Entries on target coordinates
***
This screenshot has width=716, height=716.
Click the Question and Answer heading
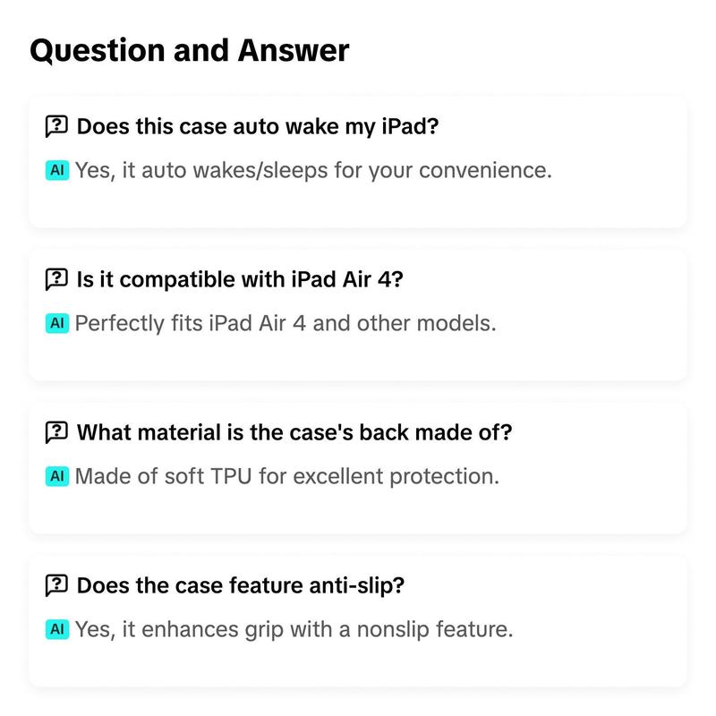189,50
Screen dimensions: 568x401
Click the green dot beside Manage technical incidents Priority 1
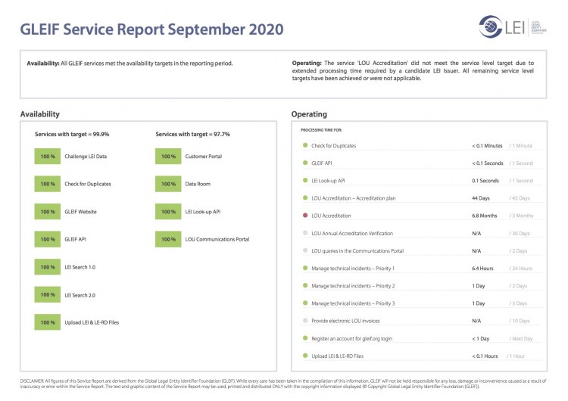(x=304, y=269)
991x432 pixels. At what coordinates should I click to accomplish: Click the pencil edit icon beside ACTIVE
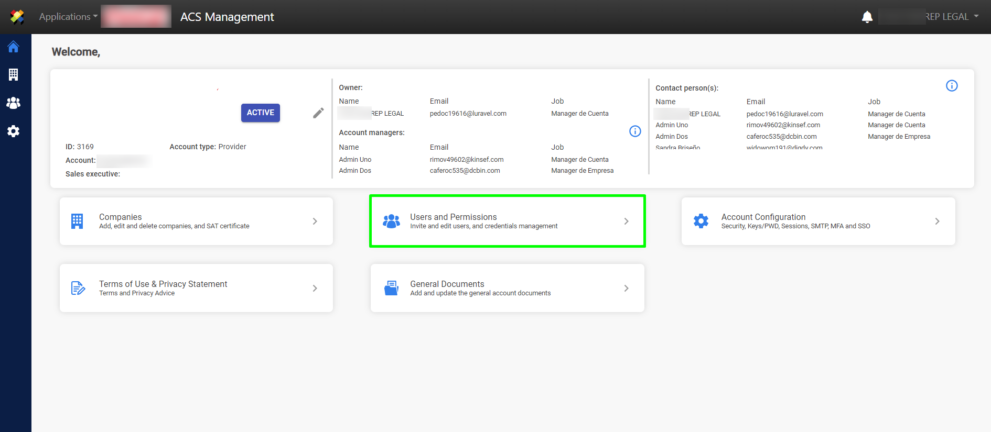tap(318, 113)
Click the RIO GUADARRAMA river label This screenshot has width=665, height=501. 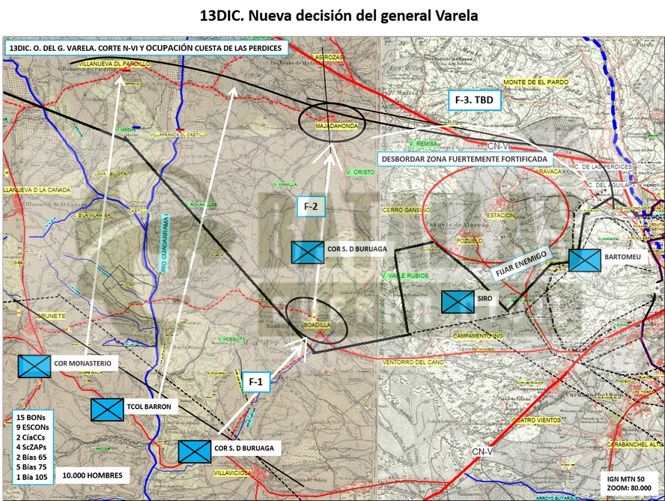(165, 243)
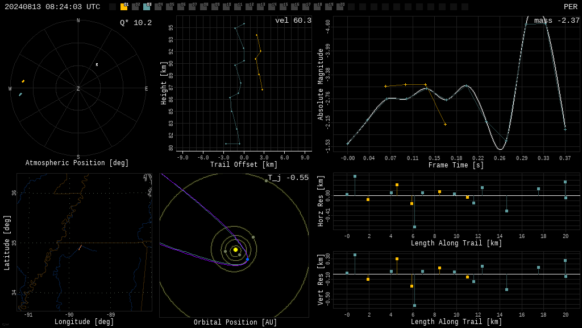Click the Q* 10.2 value
582x328 pixels.
click(136, 23)
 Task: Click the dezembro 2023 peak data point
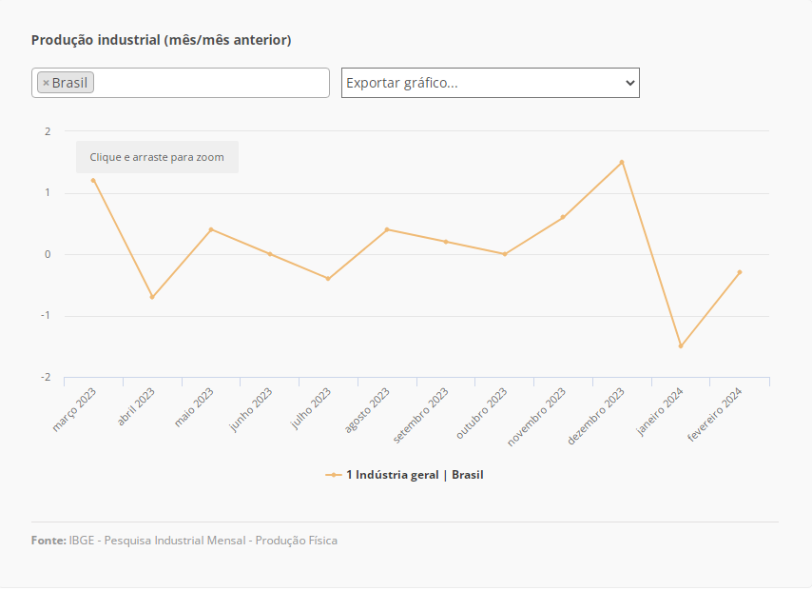[622, 162]
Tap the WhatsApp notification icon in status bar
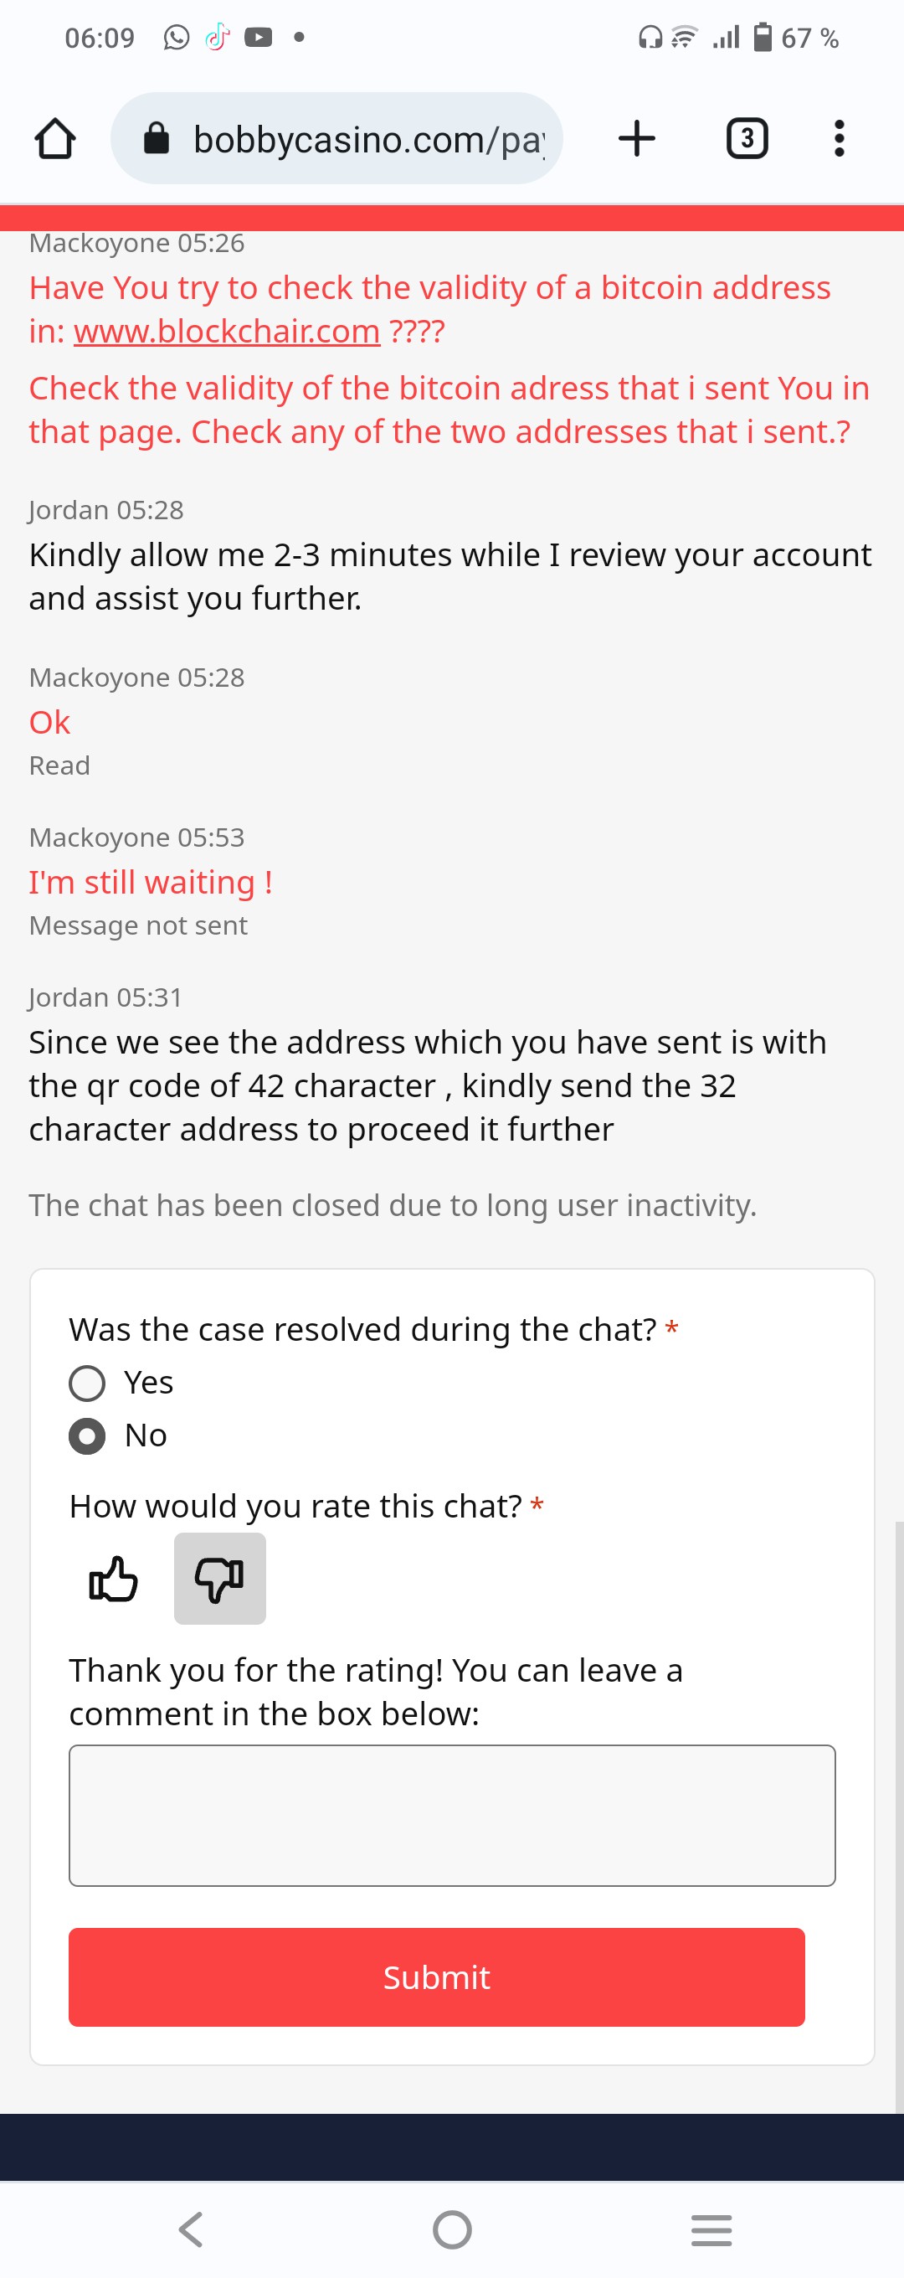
***
[Work to be completed]: Rewrite the listing as a numbered list, starting with the line that contains "Task: Click the" and going on through the end of the listing, omitting blank lines. Leave the pictures out of the answer.

[Correct result]:
1.  Task: Click the dezembro 2023 peak data point
2. [622, 162]
3. Tap the WhatsApp notification icon in status bar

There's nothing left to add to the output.